Atmospheric conditions contributes to smog
The NOAA also added that smog which is a result of extensive combustion of fuels, stubble burning and fires has made cities in northern India and Pakistan dangerous.
However, it added that besides the crop and garbage burning, certain specific atmospheric conditions were also causing the air to remain still enough for pollution to accumulate.
"This stagnation occurs when there is an inversion layer in the atmosphere," the NOAA said while adding that in this phenomenon, the air doesn't becomes cooler despite increasing altitude.
"Instead, warmer air sits on top of denser, colder air near the ground. Since that cold air has no place to go thanks to the warm lid placed atop it, it just sits there gathering pollution like a hazy snow-globe," the NOAA was quoted as saying by PTI.
The NOAA explained that in the later part of the autumn season in the Indian sub-continent, the Northeast Monsoon starts to gain momentum. The monsoon is driven by temperatures differences between the land and surrounding waters.
However, during the same time, the large landmass in the north of India begins to cool down considerably leading to the formation of a dense, cold air mass known as the Siberia high pressure system.

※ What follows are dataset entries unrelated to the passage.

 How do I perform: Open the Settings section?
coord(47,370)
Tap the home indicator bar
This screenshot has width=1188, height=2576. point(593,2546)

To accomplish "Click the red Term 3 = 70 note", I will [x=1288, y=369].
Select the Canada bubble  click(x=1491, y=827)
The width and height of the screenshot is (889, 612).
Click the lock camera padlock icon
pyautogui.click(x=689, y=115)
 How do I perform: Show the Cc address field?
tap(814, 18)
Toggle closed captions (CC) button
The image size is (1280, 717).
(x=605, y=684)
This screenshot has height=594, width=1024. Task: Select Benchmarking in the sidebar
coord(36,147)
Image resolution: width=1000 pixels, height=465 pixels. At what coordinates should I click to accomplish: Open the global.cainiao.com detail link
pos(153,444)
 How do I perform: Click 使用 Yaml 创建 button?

Meanwhile the waters in India's surrounding water masses remain warm. This draws northerly winds across northern India, which in turn brings cold air down off the Tibetan Plateau. The cold air settles into the valleys, creating inversions, described the NOAA.
The NOAA continued to stress that widespread burning of stubble in northern India is majorly contributing to dangerous levels of air pollution in cities across northern India and Pakistan.